Anyway the condition field="External Video ID" can be reproduced in IFX adding after the regex in <fieldname> , see the following example:

(?<External_ID>.*)_ in External_ID

In addition I suggest to not use spaces in field names, you can use field names with spaces at the end of your search using rename.

Bye.
Giuseppe

Hello @cusello

yup I am aware of that it takes time but is there a problem with the quotes when placing in IFX

I just placed "External ID" (?.*)_ in the ifx bu the rex has something like this

| rex field="External ID" "(?.*)_"

@somesoni2

This is the sample event

RSN,interstitial/live_rsn_desktop_live ,Autozone/RSN_RSN_372462,Autozone/RSN_900014269,DIGITAL- 4Q17-2Q18 NBA Lakers Streaming_101917-042218_Live Stream,Autozone/RSN_ZONA1801_RSN,RSN APP,73369465,RSNAPP_LIVE,XXXXXXXXXXXX Network,Autozone/RSN_RSN_Live Stream,2/15/2018,620

I am trying to extract the one in bold

Is it always found in the 3rd last value in your raw data?? If yes, out of Autozone/RSN_RSN_Live Stream which part is (currently) extracted as "External ID" and which part should be your new field?

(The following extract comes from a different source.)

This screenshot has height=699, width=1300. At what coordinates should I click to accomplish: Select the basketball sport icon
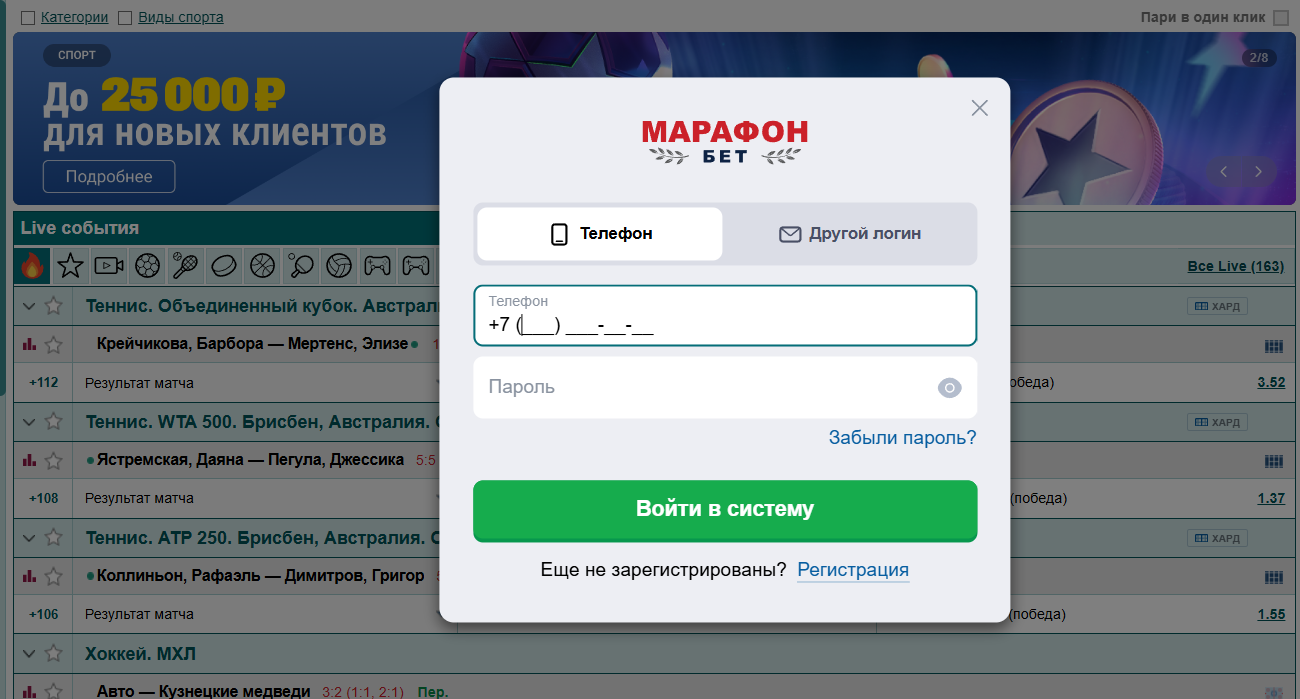pos(262,265)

Meanwhile give this regex a try

^([^,]+,){10}(?<YourNewField>([^_]+_)+)

https://regex101.com/r/lOwD2p/1

This did not work,cant we extract from existing field and save it as new field?

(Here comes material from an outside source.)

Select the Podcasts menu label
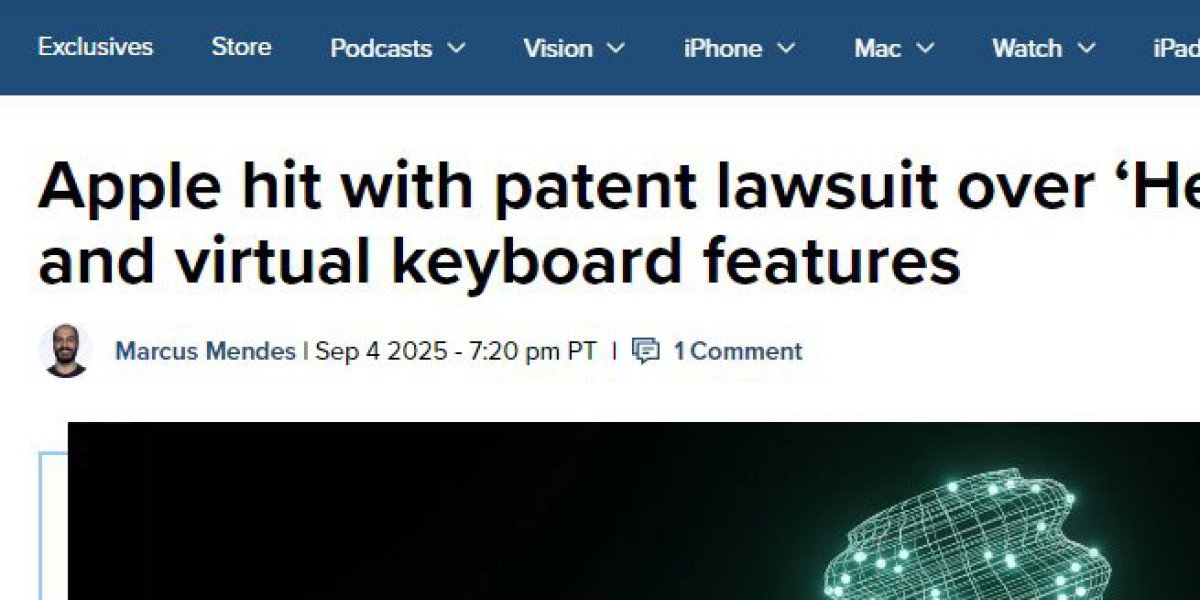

Nope,It is different for some events,I "External ID" has values like

ID_LIVE

MS_LIVE
RTS_LIVE

TT_LIVE
HG_LIVE

Cp_LIVE

I am trying to extract a new field called field removing the part after _ like ID,MS,TT,HG

How is the field "External ID" extracted?? Do it's value always ends with _LIVE??

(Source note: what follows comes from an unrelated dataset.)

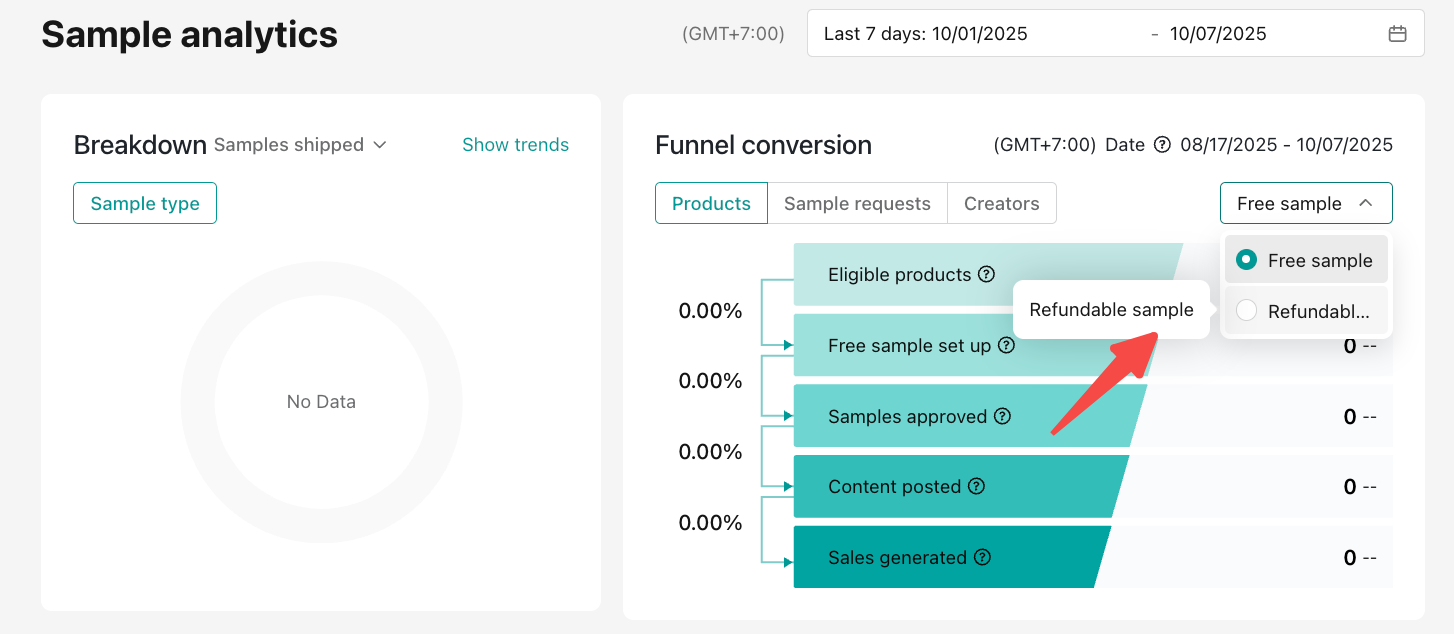
Task: Click help icon next to Eligible products
Action: click(x=987, y=274)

So its a csv file and it extracts that automatically as it is in the header and not all values end with _LIVE

Ok.. One final question, how is CSV field extraction setup, at search-time (using KV_MODE=csv) OR at indexed-time (INDEXED_EXTRACTIONS=csv )? You can see the order in which a search time field extraction setting is applied here. http://docs.splunk.com/Documentation/Splunk/6.5.0/Knowledge/Searchtimeoperationssequence#Search-time...
The field transforms (using which you can extract a field out of existing field) is executed before the KV_MODE field extraction so your "External ID" will not be available to field transform if "External ID" is extracted via KV_MODE.
In that case, I think you can do your extraction using it by using calculated fields which are done after KV_MODE or automatic field extractions. Follow instructions from below link
http://docs.splunk.com/Documentation/Splunk/6.5.0/Knowledge/CreatecalculatedfieldswithSplunkWeb
and use following a eval expression: replace('External ID',"(.+)_(.+)","\1")

I used INDEXED_EXTRACTIONS=csv ,so should I try uploading the csv again and change it to KV_MODE=CSV and then use it

You can test with INDEXED_EXTRACTIONS itself. Try both calculated fields and field transforms method.

I did not see field="External ID" 😕 @somesoni2 answer will do .

sorry for the confusion @mayur98

I just placed "External ID" (?.*)_ in the ifx but the rex has something like this

| rex field="External ID" "(?.*)_"